SUPPLIED RECORDS below:

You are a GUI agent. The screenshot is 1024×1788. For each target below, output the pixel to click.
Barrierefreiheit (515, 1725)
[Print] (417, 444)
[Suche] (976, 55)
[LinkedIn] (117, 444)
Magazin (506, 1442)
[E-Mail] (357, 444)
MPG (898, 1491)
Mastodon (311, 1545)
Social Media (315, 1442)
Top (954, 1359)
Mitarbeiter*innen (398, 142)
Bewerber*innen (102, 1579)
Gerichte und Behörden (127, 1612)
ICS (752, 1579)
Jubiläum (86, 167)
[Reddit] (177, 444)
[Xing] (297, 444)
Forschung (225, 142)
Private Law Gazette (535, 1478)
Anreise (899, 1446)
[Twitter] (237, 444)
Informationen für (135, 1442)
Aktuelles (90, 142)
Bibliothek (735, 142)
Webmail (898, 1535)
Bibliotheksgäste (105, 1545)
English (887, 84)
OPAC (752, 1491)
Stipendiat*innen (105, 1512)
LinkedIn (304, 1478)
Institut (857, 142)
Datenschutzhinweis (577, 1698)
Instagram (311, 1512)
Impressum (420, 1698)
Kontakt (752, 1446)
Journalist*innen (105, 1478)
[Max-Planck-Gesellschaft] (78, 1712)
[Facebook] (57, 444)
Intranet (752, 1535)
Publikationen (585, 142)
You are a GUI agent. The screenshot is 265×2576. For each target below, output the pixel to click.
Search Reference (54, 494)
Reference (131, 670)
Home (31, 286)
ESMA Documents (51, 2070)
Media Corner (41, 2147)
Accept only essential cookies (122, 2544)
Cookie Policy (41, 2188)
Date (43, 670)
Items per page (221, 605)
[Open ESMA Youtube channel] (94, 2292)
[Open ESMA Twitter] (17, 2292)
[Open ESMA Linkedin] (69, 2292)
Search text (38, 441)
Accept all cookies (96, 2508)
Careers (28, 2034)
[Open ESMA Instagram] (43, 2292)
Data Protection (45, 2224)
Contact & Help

End of SUPPLIED RECORDS.

EXERCISE INSTRUCTIONS -> Within the listing above, extract exactly the lines from the line with "[LinkedIn] (117, 444)" to the line with "Jubiläum (86, 167)", the two named lines included, and no others.

RESULT OF THIS TASK ->
[LinkedIn] (117, 444)
Magazin (506, 1442)
[E-Mail] (357, 444)
MPG (898, 1491)
Mastodon (311, 1545)
Social Media (315, 1442)
Top (954, 1359)
Mitarbeiter*innen (398, 142)
Bewerber*innen (102, 1579)
Gerichte und Behörden (127, 1612)
ICS (752, 1579)
Jubiläum (86, 167)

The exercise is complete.